The Homeland Defence Act was promulgated on 23 March 2022. It regulates a number of obligations relating to, among others, national defence, recruitment for military service, types of service, and also deals with actions of employees and employers in this respect.

The following is an overview of that statute and some of the obligations of employees and employers related to remuneration, unpaid leave or benefits in the context of homeland defence.

Who is subject to conscription?

As a rule, Polish citizens between the age of 18 and 60 (i.e. from the day they turn 18 until the end of the calendar year in which they turn 60) must enlist. This obligation does not apply to: 

  • persons recognised as being permanently unfit for duty;
  • pregnant women and women for 6 months after giving birth;
  • persons taking care of children under 8 years of age;
  • persons taking care of, among others, children between 8 and 18, bed-ridden persons, persons with severe disabilities (provided that they cohabit with these persons and have no one else to ask to take over the care).

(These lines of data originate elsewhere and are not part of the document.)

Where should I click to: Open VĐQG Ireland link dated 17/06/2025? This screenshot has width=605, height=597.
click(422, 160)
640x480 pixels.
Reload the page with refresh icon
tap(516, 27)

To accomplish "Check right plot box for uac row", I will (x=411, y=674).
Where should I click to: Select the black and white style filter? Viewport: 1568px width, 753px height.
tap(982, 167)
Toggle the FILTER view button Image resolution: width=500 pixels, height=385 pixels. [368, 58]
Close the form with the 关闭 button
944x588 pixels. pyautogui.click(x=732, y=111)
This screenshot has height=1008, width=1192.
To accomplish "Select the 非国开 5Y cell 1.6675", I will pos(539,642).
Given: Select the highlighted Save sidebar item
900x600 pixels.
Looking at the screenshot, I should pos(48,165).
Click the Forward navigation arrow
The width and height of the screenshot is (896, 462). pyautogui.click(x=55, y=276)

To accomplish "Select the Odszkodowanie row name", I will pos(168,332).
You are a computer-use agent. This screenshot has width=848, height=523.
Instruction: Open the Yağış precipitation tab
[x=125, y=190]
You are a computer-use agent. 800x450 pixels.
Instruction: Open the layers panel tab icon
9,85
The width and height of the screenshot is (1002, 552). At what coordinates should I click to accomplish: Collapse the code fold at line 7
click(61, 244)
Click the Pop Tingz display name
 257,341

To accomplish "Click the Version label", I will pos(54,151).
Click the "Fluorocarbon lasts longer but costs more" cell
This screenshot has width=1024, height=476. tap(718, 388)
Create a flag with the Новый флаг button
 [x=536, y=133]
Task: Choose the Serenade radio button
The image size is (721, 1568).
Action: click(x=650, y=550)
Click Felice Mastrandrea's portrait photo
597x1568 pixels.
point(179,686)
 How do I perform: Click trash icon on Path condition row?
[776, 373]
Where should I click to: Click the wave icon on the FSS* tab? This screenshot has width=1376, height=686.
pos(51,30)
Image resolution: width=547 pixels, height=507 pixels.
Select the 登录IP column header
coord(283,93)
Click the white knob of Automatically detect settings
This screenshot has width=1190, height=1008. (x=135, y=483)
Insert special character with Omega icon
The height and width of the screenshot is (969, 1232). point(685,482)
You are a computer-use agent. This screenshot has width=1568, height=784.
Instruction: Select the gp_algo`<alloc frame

What are the employee's obligations after receiving the list of days on which they have to serve in territorial defence force or perform active reserve service in a given calendar year?

The Act stipulates that upon reading the list, soldiers of territorial defence force or in active reserve must immediately notify their employers of:

  1. dates on which they will perform territorial military service by rotation (in the case of territorial defence force) and military service (in the case of active reserve soldiers); 
  2. changes in those dates; and 
  3. being called up to perform that service on other days, subject to the exception below: 
      •    when a territorial defence soldier is called up to immediately report for territorial military service by rotation or when an active reserve soldier is called up to immediately report for service:
  •  then the commander of the military unit to which the soldier is called up notifies that soldier’s employer of this fact;
  •  for territorial defence soldiers this is done immediately upon the soldier's arrival for duty, and in the case of active reserve soldiers, the act stipulates only that it is done “immediately”.

Is the employer obliged to grant the employee time off work/unpaid leave to defend homeland?


Pursuant to the Act, an employee called up for active military service, excluding professional military service, and for reserve service may ask the employer to release him from work for 2 days, without pay. In such a case, the employer must consent. However, the Act stipulates that this procedure does not apply in the case of being called up to immediately report for duty.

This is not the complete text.